SolarWinds has launched updates to deal with 4 crucial security flaws in its Serv-U file switch software program that, if efficiently exploited, may end in distant code execution.
The vulnerabilities, all rated 9.1 on the CVSS scoring system, are listed beneath –
- CVE-2025-40538 – A damaged entry management vulnerability that permits an attacker to create a system admin person and execute arbitrary code as root through area admin or group admin privileges.
- CVE-2025-40539 – A kind confusion vulnerability that permits an attacker to execute arbitrary native code as root.
- CVE-2025-40540 – A kind confusion vulnerability that permits an attacker to execute arbitrary native code as root.
- CVE-2025-40541 – An insecure direct object reference (IDOR) vulnerability that permits an attacker to execute native code as root.
SolarWinds famous that the vulnerabilities require administrative privileges for profitable exploitation. It additionally stated that they carry a medium security danger on Home windows deployments because the providers “ceaselessly run below less-privileged service accounts by default.”

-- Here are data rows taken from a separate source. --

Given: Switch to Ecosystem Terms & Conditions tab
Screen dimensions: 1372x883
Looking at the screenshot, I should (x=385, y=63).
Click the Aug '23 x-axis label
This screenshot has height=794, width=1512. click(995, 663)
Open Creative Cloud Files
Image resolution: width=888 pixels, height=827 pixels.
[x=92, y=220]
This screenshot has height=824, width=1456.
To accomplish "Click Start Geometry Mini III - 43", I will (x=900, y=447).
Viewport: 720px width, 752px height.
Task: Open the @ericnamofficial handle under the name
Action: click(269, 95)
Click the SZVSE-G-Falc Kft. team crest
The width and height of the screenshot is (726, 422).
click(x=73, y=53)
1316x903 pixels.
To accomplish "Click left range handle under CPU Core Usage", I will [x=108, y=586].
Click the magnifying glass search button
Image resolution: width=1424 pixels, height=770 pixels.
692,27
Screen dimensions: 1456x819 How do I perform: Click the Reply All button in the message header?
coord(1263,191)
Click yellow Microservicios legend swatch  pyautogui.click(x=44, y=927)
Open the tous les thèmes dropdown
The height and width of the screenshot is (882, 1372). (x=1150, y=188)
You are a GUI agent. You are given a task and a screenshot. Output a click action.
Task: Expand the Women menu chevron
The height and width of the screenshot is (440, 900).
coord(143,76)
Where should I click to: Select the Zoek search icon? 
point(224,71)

The 4 shortcomings have an effect on SolarWinds Serv-U model 15.5. They’ve been addressed in SolarWinds Serv-U model 15.5.4.
Whereas SolarWinds makes no point out of the security flaws being exploited within the wild, prior vulnerabilities within the software program (CVE-2021-35211, CVE-2021-35247, and CVE-2024-28995) have been exploited by malicious actors, together with by a China-based hacking group tracked as Storm-0322 (previously DEV-0322).